Professores discordam de eficiência do exame
Professores discordam de eficiência do exame
O presidente do Conselho Regional de Economia (Corecon), Luiz Eduardo Sebastiani, disse ontem que a maioria das faculdades e universidades do Paraná está se preparando para a realização de reforços educativos antes dos provões, principalmente nos casos dos cursos que serão avaliados pela primeira vez. A intenção não é a de ensinar fórmulas de se decorar os assuntos aprendidos durante o curso, mas relembrar temas que foram ministrados nos primeiros anos.
Na Pontifícia Universidade Católica do Paraná (PUC-PR), alguns departamentos tiveram a liberdade de promover cursos de revisão de matérias.
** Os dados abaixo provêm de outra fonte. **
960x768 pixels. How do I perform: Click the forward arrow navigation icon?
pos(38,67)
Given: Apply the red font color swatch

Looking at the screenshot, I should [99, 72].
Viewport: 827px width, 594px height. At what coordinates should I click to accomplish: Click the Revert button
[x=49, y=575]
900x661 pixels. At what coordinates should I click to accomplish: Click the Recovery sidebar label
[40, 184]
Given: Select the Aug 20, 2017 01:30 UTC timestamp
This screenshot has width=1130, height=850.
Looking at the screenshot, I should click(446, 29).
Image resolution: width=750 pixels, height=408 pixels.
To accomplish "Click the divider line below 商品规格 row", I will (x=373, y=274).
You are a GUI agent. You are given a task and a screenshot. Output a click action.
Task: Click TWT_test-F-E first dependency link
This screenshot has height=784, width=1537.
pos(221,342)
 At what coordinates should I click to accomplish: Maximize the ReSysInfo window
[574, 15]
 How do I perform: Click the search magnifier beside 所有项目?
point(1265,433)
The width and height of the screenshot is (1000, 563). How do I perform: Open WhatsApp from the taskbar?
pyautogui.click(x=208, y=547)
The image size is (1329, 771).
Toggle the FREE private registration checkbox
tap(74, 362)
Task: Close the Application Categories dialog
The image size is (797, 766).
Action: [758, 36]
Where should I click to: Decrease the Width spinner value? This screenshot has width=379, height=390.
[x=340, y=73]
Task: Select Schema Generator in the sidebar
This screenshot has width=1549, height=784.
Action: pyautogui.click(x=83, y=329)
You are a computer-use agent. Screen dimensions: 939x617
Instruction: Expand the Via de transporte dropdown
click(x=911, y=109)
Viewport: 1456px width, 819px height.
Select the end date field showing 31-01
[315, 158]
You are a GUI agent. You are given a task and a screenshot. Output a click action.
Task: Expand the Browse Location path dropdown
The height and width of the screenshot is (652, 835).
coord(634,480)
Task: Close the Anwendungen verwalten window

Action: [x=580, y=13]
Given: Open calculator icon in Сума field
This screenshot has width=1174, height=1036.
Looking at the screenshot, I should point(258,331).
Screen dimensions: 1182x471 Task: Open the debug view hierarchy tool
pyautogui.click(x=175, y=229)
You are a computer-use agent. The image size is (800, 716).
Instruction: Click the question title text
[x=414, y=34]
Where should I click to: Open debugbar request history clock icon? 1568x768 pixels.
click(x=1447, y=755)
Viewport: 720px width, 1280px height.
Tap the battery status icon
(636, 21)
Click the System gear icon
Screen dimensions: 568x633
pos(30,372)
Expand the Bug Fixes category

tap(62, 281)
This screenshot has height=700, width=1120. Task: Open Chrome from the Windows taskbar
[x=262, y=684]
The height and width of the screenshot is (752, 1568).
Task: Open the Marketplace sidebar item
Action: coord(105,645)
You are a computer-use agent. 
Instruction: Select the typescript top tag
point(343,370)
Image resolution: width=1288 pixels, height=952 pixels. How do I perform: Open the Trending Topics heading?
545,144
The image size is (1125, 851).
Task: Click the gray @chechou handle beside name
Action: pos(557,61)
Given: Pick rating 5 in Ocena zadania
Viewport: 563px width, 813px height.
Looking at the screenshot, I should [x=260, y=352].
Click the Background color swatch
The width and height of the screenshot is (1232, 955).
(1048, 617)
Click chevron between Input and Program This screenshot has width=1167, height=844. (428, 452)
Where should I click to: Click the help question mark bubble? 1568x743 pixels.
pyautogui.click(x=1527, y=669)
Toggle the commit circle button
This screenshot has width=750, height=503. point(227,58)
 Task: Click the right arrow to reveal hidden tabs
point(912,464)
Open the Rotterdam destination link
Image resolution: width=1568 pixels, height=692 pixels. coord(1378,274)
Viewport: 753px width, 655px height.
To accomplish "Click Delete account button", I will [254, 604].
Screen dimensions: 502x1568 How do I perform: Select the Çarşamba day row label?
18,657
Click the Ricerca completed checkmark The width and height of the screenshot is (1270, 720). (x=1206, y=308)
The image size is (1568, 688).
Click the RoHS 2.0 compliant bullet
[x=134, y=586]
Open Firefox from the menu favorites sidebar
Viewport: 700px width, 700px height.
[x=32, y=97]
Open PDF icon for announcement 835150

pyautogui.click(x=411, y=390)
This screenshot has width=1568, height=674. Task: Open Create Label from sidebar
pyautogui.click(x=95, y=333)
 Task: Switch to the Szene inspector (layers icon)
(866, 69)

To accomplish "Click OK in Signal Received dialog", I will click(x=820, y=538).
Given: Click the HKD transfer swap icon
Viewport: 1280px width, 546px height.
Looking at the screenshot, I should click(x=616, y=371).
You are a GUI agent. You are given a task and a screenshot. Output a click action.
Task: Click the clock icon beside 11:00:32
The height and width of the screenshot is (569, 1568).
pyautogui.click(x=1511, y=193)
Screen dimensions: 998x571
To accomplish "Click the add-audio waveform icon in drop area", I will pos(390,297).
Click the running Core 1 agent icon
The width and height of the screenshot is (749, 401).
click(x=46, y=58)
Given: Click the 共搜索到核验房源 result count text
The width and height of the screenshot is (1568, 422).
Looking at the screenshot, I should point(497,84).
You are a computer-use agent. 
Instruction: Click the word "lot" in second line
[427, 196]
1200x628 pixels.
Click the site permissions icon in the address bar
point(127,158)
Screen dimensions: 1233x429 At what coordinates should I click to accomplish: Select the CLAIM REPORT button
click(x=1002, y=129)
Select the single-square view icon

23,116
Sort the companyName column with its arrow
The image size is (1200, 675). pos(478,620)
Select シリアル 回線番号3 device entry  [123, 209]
Mas segundo o pró-reitor da PUC, Sérgio Ricardo Schneider, apenas os assuntos solicitados pelos próprios alunos foram ministrados. No ano passado, os cursos que mais se destacaram no provão foram direito, matemática e engenharia civil.
Schneider é contra a manifestação de estudantes para que as provas sejam entregues em branco. De acordo com ele, este tipo de atitude só prejudica as próprias universidades. Acho que a nota do provão deveria estar no currículo escolar, só assim os estudantes se preocupariam mais com ela.
O pró-reitor de graduação da Universidade Federal do Paraná (UFPR), José Eduardo Queiróz Telles, disse que não foi tomada qualquer iniciativa preparatória para o provão na instituição. De acordo com ele, o provão não avalia o conhecimento do aluno e está sendo realizado por mera obrigação. Achamos válida a iniciativa, mas o provão não serve como instrumento de avaliação de uma universidade como a nossa, disse ele. Telles afirmou que o provão não leva em consideração pontos importantes dentro de uma universidade como laboratórios educativos, hospital-escola, pesquisas tecnológicas e iniciativas culturais. Esta prova não prova nada, garantiu ele. (L.P.)